● TO DO
Only lines that contain the string "will" should be returned from the material below.

● MATERIAL FOR THIS TASK

%%

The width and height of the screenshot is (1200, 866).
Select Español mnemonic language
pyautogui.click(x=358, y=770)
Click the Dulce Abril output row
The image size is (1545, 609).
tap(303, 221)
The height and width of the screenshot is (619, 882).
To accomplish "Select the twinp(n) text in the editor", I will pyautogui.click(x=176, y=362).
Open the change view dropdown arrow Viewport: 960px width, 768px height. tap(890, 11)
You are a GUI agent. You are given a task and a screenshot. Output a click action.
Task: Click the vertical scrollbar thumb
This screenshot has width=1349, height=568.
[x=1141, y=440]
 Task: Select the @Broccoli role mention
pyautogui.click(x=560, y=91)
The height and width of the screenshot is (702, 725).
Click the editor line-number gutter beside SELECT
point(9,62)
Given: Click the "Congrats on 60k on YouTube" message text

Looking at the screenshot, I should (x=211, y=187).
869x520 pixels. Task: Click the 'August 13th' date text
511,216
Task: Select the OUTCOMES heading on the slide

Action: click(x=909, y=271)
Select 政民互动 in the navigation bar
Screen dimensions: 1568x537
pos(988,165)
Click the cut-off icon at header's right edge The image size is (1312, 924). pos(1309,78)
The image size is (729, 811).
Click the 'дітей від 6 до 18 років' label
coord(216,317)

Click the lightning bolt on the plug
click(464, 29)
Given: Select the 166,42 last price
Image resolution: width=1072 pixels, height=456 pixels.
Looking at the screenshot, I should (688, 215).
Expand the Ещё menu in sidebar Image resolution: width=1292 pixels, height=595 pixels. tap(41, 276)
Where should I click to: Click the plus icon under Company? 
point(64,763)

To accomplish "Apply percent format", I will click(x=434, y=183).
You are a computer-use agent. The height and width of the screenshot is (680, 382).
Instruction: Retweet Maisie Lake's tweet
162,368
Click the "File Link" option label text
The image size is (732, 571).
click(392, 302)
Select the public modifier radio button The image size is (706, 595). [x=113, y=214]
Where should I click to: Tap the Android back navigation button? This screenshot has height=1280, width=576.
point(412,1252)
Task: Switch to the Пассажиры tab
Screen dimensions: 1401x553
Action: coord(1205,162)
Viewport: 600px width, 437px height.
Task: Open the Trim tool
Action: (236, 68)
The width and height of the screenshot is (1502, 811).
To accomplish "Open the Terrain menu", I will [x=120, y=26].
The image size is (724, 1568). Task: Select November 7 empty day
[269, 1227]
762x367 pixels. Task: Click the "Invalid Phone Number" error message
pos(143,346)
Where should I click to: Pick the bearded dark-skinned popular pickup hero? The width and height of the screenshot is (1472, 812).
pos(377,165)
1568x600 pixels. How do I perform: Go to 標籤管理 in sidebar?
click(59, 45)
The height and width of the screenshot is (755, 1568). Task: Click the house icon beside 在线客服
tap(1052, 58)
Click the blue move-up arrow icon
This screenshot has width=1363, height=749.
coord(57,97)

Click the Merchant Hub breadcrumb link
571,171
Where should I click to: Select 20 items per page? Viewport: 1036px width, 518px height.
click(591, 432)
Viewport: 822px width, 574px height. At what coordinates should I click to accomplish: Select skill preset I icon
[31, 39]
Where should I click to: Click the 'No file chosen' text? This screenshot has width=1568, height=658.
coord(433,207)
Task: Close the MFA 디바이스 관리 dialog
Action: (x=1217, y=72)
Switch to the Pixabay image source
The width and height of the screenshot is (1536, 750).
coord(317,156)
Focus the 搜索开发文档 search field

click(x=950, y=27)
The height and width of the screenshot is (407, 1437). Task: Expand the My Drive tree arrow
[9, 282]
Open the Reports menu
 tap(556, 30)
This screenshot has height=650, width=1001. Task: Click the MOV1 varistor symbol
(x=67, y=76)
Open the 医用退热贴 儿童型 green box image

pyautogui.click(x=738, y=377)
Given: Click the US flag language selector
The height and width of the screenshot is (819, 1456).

%%

● FINISHED TASK
To accomplish "Select the twinp(n) text in the editor", I will pyautogui.click(x=176, y=362).
To accomplish "Apply percent format", I will click(x=434, y=183).
To accomplish "Open the Terrain menu", I will [x=120, y=26].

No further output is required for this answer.